Exercise description: Everything from the line containing "Screen dimensions: 1170x530" through the last line of the records must be returned verbatim, and nothing outside that range.

★ ★ ★

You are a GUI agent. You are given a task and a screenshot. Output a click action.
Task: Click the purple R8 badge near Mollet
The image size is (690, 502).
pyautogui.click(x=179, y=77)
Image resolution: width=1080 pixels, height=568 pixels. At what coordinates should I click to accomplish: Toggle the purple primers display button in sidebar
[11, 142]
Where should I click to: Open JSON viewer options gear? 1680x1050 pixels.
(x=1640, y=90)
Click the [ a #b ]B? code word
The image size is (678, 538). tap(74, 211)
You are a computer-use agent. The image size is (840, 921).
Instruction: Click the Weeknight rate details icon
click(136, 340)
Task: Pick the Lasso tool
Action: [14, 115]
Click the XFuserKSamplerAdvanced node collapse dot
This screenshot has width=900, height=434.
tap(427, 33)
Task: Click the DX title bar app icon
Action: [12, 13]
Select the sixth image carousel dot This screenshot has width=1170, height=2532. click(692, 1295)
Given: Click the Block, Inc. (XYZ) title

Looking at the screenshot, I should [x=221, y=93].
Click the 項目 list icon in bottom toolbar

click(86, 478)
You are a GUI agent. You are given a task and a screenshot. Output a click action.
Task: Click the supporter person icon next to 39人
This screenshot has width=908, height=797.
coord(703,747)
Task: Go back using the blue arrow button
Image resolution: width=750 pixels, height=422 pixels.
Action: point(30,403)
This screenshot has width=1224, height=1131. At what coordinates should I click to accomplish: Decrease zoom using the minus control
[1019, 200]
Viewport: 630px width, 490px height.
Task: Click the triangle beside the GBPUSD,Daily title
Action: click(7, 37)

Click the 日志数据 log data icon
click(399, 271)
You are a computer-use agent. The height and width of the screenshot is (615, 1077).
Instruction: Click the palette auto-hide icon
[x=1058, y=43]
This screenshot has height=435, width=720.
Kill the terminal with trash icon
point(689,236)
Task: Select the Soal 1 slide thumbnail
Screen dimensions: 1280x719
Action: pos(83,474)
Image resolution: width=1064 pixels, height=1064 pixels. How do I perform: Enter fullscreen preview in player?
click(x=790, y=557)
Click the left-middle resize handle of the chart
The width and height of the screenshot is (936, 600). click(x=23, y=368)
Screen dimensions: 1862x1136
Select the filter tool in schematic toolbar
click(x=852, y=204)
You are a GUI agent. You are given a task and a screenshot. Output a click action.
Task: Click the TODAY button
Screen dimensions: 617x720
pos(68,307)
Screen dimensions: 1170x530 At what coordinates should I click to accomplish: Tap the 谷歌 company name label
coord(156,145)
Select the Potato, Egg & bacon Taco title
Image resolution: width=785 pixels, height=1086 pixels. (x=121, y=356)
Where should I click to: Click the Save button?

★ ★ ★

Reply to the exercise:
Screen dimensions: 1170x530 At what coordinates should I click to accomplish: Tap the 谷歌 company name label
coord(156,145)
Select the Potato, Egg & bacon Taco title
Image resolution: width=785 pixels, height=1086 pixels. (x=121, y=356)
Where should I click to: Click the Save button?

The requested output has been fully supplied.